ART'S 'Votive Pit' offers many lessons
Published: Thursday, January 13, 2005 at 6:01 a.m.
Last Modified: Wednesday, January 12, 2005 at 9:52 p.m.
"The Votive Pit"
WHEN: Thursdays-Saturdays through Jan. 29
WHERE: Acrosstown Repertory Theatre, 619 S. Main St.
The play can be enjoyed on at least two levels. The repartee of the jaded teachers, useless guidance counselor and vacuous member of the administration provides comic relief in this rather dark dramedy. In addition to those comedic aspects are several references to James Joyce's novel Ulysses.
McShane plays the part of "Baldman" and exhibits many of the same aspects of Stephen Dedalus from Joyce's novel. Both are school teachers, plagued by their pasts, and suffering from fatigue and confusion. Both find it difficult to be effective in the classroom.
Edna (Jessica Arnold) and Gladys (Rachel Ianelli) are two experienced teachers. Lourelei (Karin Boycheva) is a sincere, innocent pregnant teacher. Rounding out the teaching staff is Dedalus (Scot Davis), an individualist and extrovert. Counselor Jim Evergreen (Dirk Drake) and Administrator Wendy (Julie Tidwell) balance out the staff at Odyssey Middle School, while Michael McShane plays a student.
The action consists of vignettes occurring in various parts of the school, played out on the versatile set designed and constructed by William J. Eyerly, who also directs the show. A number of staff meetings, parent-teacher conferences, lunchroom discussions and other interactions between the characters are portrayed, but when the teachers start to teach, the audience becomes the student body.
This device is very effective and allows the small cast to make the best use of ART's intimate facility. But too much audience participation, such as removing one audience member from his seat and requiring him to exit the theater, distracts from the play's continuity.

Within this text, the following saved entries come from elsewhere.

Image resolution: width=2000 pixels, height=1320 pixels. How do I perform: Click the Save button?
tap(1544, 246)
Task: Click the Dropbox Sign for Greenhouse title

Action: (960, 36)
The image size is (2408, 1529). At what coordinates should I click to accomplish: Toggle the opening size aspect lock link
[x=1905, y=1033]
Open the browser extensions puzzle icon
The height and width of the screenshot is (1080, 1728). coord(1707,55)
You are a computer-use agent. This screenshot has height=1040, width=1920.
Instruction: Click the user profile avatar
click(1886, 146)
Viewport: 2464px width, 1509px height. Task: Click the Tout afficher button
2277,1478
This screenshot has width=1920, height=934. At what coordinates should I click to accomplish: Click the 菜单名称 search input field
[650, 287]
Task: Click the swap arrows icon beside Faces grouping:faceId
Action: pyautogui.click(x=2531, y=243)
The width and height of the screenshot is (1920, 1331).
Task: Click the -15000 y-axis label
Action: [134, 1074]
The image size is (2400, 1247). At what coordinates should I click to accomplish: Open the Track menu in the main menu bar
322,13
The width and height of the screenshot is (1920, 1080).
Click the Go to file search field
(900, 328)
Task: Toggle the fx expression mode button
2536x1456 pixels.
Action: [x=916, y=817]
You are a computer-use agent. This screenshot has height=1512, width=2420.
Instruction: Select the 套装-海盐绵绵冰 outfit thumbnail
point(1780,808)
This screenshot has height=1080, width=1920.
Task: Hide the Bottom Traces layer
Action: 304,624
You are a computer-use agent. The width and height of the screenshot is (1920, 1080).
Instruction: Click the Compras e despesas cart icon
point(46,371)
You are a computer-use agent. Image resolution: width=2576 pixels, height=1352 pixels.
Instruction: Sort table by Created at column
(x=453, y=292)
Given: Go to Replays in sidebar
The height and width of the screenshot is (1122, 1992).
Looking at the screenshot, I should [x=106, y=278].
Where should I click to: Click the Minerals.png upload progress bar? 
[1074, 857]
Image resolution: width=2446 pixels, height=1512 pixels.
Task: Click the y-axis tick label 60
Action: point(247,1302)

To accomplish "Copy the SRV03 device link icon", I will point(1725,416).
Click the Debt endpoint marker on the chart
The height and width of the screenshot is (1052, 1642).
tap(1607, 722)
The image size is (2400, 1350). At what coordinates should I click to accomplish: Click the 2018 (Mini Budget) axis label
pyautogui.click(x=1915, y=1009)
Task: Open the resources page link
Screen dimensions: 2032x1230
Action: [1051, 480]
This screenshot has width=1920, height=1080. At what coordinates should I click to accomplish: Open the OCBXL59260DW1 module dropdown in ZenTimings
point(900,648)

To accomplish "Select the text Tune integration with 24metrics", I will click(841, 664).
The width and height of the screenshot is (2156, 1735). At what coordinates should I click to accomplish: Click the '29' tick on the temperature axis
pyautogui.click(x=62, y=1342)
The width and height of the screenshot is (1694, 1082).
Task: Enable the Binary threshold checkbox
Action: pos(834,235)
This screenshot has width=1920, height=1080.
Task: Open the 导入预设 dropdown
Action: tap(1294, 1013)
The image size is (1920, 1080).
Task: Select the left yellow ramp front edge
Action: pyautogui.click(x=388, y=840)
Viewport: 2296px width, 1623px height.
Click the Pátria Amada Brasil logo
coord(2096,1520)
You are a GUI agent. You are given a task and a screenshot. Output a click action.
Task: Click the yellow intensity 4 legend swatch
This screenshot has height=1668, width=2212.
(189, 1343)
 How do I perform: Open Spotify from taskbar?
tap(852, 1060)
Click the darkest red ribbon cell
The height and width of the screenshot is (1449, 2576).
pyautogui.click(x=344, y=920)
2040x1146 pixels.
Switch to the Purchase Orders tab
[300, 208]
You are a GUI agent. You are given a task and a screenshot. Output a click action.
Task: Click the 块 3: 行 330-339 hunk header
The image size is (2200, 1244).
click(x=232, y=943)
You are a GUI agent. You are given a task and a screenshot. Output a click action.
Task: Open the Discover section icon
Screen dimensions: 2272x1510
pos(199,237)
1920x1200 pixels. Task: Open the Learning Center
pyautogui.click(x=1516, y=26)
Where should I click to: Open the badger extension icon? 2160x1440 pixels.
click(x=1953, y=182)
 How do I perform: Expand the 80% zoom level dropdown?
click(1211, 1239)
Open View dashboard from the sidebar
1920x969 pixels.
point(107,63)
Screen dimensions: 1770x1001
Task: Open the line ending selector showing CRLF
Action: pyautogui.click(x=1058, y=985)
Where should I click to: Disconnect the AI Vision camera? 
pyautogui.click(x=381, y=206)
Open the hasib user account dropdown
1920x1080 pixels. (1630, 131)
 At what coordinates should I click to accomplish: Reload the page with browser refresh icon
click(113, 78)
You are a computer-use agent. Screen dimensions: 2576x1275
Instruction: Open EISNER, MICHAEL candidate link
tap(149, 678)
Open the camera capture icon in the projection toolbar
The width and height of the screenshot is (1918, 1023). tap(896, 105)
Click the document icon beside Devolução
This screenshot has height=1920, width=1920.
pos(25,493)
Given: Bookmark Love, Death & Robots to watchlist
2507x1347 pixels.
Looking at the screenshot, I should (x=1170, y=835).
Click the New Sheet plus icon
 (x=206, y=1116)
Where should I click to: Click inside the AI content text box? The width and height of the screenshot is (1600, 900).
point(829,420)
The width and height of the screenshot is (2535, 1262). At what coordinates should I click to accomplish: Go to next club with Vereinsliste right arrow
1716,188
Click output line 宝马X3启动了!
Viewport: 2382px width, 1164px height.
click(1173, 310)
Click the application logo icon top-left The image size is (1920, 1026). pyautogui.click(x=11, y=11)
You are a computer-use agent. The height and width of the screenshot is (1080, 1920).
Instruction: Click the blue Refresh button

The acting is generally outstanding. Arnold steals the show with her gravelly diatribes against the educational system. Her counterpart, Ianelli, anchors their hilarious team with straight lines and zingers of her own. Boycheva as the still-nave Loureli is delightful in her approach to life - a radical contrast from the two harpies.
Yet, despite their acerbic blasts at everything from No Child Left Behind to the Gifted Program, Edna, who refuses to take a day off, and Gladys remain devoted to the vows they took when they began teaching, no matter what the pit throws at them.
Davis as the history teacher Dedalus, tries to inspire his students by appearing in period costume. He has the greatest amount of interaction with the "class." His soliloquies on public education likely reflect the playwright's heart-felt opinions.
Drake's counselor Evergreen typifies the namby-pambyness found in some members of this species, and Tidwell's air-headed leadership typifies those who are so ineffective they continue to be promoted.
McShane runs into some trouble when he departs from Odyssey Middle School and into "The Odyssey" and "Ulysses." His writing in the schoolroom settings is crisp with brilliant dialogue. There is a great deal of yelling and cursing, true, but that is understandable, given the frustrations with which these people live.
When the play seeks to develop "Baldman's" personal odyssey, the storyline becomes somewhat fragmented and incomplete. McShane has given himself a tremendous challenge in trying to weave two complex skeins into one play, and his success, while perhaps not complete, is still admirable.
His primary point, which he brings home decisively, is that those who teach in the public school system face almost insurmountable obstacles day after day and year after year. Despite this, most really care about their students, which keeps them from giving up.
Dick Maxwell is a former attorney whose 20 years of theater experience in Gainesville includes directing, acting and musical direction.